ABOUT THIS TASK: At the line that contains "Dawat and Tabligh (79, 1721)", begin setting down every line word for word, and stop after the last line of the listing.

BEGIN PROVIDED ENTRIES

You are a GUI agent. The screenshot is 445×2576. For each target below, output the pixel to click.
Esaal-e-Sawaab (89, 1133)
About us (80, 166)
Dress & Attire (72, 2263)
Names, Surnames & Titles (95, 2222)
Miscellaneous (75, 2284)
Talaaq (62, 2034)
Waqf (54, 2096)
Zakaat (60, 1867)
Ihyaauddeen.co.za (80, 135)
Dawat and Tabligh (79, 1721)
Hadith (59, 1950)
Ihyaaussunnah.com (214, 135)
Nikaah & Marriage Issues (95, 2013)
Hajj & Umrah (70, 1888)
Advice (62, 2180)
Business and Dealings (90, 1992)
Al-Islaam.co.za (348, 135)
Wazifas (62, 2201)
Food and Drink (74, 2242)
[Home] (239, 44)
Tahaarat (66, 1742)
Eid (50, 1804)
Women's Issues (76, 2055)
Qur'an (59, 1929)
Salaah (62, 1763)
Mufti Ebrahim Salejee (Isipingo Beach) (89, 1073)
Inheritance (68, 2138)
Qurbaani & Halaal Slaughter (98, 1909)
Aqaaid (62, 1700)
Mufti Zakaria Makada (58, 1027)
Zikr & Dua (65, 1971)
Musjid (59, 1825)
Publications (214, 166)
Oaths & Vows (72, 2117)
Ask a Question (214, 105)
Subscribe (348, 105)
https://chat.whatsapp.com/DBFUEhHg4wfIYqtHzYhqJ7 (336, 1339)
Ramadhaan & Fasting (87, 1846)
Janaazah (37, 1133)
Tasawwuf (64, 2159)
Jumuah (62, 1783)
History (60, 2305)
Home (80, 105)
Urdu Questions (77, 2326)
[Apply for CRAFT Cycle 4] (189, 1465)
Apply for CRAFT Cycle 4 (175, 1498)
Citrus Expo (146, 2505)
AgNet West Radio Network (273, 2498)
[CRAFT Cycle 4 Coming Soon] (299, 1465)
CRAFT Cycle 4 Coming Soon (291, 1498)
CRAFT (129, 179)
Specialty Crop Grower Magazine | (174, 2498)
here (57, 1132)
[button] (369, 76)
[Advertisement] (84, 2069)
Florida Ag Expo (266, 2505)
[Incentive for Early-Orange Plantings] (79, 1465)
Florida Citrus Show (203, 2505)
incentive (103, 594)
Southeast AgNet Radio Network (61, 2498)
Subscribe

END PROVIDED ENTRIES

FINISHED EXERCISE:
Dawat and Tabligh (79, 1721)
Hadith (59, 1950)
Ihyaaussunnah.com (214, 135)
Nikaah & Marriage Issues (95, 2013)
Hajj & Umrah (70, 1888)
Advice (62, 2180)
Business and Dealings (90, 1992)
Al-Islaam.co.za (348, 135)
Wazifas (62, 2201)
Food and Drink (74, 2242)
[Home] (239, 44)
Tahaarat (66, 1742)
Eid (50, 1804)
Women's Issues (76, 2055)
Qur'an (59, 1929)
Salaah (62, 1763)
Mufti Ebrahim Salejee (Isipingo Beach) (89, 1073)
Inheritance (68, 2138)
Qurbaani & Halaal Slaughter (98, 1909)
Aqaaid (62, 1700)
Mufti Zakaria Makada (58, 1027)
Zikr & Dua (65, 1971)
Musjid (59, 1825)
Publications (214, 166)
Oaths & Vows (72, 2117)
Ask a Question (214, 105)
Subscribe (348, 105)
https://chat.whatsapp.com/DBFUEhHg4wfIYqtHzYhqJ7 (336, 1339)
Ramadhaan & Fasting (87, 1846)
Janaazah (37, 1133)
Tasawwuf (64, 2159)
Jumuah (62, 1783)
History (60, 2305)
Home (80, 105)
Urdu Questions (77, 2326)
[Apply for CRAFT Cycle 4] (189, 1465)
Apply for CRAFT Cycle 4 (175, 1498)
Citrus Expo (146, 2505)
AgNet West Radio Network (273, 2498)
[CRAFT Cycle 4 Coming Soon] (299, 1465)
CRAFT Cycle 4 Coming Soon (291, 1498)
CRAFT (129, 179)
Specialty Crop Grower Magazine | (174, 2498)
here (57, 1132)
[button] (369, 76)
[Advertisement] (84, 2069)
Florida Ag Expo (266, 2505)
[Incentive for Early-Orange Plantings] (79, 1465)
Florida Citrus Show (203, 2505)
incentive (103, 594)
Southeast AgNet Radio Network (61, 2498)
Subscribe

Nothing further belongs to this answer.